Polio could be eradicated by end of decade
New vaccine could wipe out polio in northern India and lead to global eradication of the crippling disease by the end of the decade.
New vaccine strategies could wipe out lingering reservoirs of polio in northern India and lead to global eradication of the crippling disease by the end of the decade.
Polio, is an incurable infection caused by the poliovirus leading to nerve damage and irreversible paralysis. Death occurs in about 5-10 percent of paralyzed patients when their breathing muscles are immobilized. The illness has been eliminated in developed nations but still persists in some states of India like Uttar Pradesh and Bihar and in parts of Nigeria, Afghanistan and Pakistan.
Experts have now identified a simple change in the way people are vaccinated that could help wipe the disease out. Researchers from the Global Polio Eradication Initiative at the World Health Organisation (WHO) have stated that polio will not see the next decade.
Other researchers from the Imperial College London said that switching to a monovalent vaccine against the dominant strain in India from the standard trivalent vaccine that protects against three types of poliovirus is the key.

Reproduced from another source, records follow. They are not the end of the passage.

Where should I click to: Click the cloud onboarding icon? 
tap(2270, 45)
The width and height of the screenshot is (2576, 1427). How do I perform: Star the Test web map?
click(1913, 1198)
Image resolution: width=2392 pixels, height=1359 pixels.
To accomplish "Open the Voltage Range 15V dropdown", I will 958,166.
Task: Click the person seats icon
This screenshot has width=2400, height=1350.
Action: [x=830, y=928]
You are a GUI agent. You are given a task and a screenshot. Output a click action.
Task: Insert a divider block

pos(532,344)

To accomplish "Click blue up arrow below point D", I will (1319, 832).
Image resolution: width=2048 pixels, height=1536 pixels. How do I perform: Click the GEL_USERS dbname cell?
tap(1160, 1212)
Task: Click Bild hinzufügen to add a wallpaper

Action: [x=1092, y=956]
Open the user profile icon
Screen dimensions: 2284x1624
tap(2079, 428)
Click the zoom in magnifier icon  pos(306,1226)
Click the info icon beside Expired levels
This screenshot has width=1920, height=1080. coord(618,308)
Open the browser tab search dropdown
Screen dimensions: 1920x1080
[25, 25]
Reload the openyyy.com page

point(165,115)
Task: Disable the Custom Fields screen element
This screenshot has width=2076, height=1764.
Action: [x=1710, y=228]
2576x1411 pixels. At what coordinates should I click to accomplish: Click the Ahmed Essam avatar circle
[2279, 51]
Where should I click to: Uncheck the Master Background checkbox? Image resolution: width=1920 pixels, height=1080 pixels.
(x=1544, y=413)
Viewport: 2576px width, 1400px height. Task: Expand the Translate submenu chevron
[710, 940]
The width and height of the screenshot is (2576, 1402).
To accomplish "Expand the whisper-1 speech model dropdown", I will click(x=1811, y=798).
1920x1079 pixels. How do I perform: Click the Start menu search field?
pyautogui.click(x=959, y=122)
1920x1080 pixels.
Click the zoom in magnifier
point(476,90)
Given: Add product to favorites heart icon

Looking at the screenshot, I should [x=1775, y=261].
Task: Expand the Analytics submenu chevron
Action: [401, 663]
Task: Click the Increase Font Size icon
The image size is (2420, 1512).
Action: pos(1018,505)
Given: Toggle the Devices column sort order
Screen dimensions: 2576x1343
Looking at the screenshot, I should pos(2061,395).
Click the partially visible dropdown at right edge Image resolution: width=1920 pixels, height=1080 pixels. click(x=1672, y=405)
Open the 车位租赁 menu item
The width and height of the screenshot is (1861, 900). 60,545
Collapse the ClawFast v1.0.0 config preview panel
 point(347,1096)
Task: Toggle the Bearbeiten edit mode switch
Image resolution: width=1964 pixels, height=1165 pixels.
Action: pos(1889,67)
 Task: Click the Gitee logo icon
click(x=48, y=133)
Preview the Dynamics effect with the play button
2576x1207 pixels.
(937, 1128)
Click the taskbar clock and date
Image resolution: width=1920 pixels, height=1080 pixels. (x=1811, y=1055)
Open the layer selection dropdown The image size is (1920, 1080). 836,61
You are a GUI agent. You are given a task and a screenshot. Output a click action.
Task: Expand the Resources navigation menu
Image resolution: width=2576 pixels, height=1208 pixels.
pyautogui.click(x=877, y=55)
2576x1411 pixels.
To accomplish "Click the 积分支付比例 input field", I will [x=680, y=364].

The virus has been so persistent because of overcrowded living conditions and poor sanitation despite good immunization coverage in northern India. Those conditions in Uttar Pradesh and Bihar made the oral poliovirus vaccine less effective than in other parts of India and immunized children were still being infected. The three strains in the trivalent vaccine can interfere with each other inside the body, producing immunity to one strain but not another.
The new vaccine strategy, along with improved vaccination coverage, political will and surveillance, will help eliminate the remaining reservoirs in the four nations and achieve the goal of the Global Polio Eradication Initiative that was launched by the WHO in 1988.
Since the WHO eradication drive, cases have dropped from 350,000 in more than 125 endemic countries in 1951 to about 1,500 cases so far this year - the lowest number ever. But as long as reservoirs of the virus exist, there is a danger of transmission to other countries. Twenty-five previously polio-free countries were reinfected between 2003-2005, according to the WHO.
There will be a major effort in the first part of 2007, despite a $100 million funding gap, to knock out the type 1 strain of the virus, which is the most prevalent worldwide, and then a mopping up of the type 3 strain.